# [WHAT TO PRODUCE]
Produce an exact transcript of all the records.

(Stored records)
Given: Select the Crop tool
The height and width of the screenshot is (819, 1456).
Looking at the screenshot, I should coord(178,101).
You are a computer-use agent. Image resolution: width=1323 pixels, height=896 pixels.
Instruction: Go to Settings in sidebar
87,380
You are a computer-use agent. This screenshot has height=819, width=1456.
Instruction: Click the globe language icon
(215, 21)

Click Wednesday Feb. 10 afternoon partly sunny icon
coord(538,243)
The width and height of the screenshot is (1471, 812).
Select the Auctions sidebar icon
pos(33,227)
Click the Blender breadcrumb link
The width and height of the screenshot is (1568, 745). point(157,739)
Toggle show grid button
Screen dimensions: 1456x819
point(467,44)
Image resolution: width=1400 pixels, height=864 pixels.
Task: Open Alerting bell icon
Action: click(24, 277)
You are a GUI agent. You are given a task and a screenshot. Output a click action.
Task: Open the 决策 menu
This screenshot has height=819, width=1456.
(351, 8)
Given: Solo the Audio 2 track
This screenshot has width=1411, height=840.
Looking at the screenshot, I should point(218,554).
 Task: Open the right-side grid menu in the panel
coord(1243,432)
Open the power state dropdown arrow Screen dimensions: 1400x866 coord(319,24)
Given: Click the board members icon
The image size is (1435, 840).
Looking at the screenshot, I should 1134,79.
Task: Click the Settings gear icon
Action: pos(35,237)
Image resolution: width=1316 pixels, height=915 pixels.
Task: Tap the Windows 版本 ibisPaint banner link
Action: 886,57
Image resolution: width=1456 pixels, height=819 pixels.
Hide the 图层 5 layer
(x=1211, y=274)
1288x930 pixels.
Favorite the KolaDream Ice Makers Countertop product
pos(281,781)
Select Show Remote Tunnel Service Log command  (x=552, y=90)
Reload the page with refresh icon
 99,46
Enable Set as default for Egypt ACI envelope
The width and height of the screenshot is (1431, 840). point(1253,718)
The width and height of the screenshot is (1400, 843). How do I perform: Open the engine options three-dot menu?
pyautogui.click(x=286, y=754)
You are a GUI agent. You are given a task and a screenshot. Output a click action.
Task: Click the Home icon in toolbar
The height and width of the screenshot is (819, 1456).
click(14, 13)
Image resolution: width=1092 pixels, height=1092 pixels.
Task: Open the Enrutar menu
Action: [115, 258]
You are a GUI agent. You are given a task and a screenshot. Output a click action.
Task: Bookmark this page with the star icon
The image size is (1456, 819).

# [FINISHED EXERCISE]
Given: Select the Crop tool
The height and width of the screenshot is (819, 1456).
Looking at the screenshot, I should coord(178,101).
You are a computer-use agent. Image resolution: width=1323 pixels, height=896 pixels.
Instruction: Go to Settings in sidebar
87,380
You are a computer-use agent. This screenshot has height=819, width=1456.
Instruction: Click the globe language icon
(215, 21)

Click Wednesday Feb. 10 afternoon partly sunny icon
coord(538,243)
The width and height of the screenshot is (1471, 812).
Select the Auctions sidebar icon
pos(33,227)
Click the Blender breadcrumb link
The width and height of the screenshot is (1568, 745). point(157,739)
Toggle show grid button
Screen dimensions: 1456x819
point(467,44)
Image resolution: width=1400 pixels, height=864 pixels.
Task: Open Alerting bell icon
Action: click(24, 277)
You are a GUI agent. You are given a task and a screenshot. Output a click action.
Task: Open the 决策 menu
This screenshot has height=819, width=1456.
(351, 8)
Given: Solo the Audio 2 track
This screenshot has width=1411, height=840.
Looking at the screenshot, I should point(218,554).
 Task: Open the right-side grid menu in the panel
coord(1243,432)
Open the power state dropdown arrow Screen dimensions: 1400x866 coord(319,24)
Given: Click the board members icon
The image size is (1435, 840).
Looking at the screenshot, I should 1134,79.
Task: Click the Settings gear icon
Action: pos(35,237)
Image resolution: width=1316 pixels, height=915 pixels.
Task: Tap the Windows 版本 ibisPaint banner link
Action: 886,57
Image resolution: width=1456 pixels, height=819 pixels.
Hide the 图层 5 layer
(x=1211, y=274)
1288x930 pixels.
Favorite the KolaDream Ice Makers Countertop product
pos(281,781)
Select Show Remote Tunnel Service Log command  (x=552, y=90)
Reload the page with refresh icon
 99,46
Enable Set as default for Egypt ACI envelope
The width and height of the screenshot is (1431, 840). point(1253,718)
The width and height of the screenshot is (1400, 843). How do I perform: Open the engine options three-dot menu?
pyautogui.click(x=286, y=754)
You are a GUI agent. You are given a task and a screenshot. Output a click action.
Task: Click the Home icon in toolbar
The height and width of the screenshot is (819, 1456).
click(14, 13)
Image resolution: width=1092 pixels, height=1092 pixels.
Task: Open the Enrutar menu
Action: [115, 258]
You are a GUI agent. You are given a task and a screenshot. Output a click action.
Task: Bookmark this page with the star icon
The image size is (1456, 819).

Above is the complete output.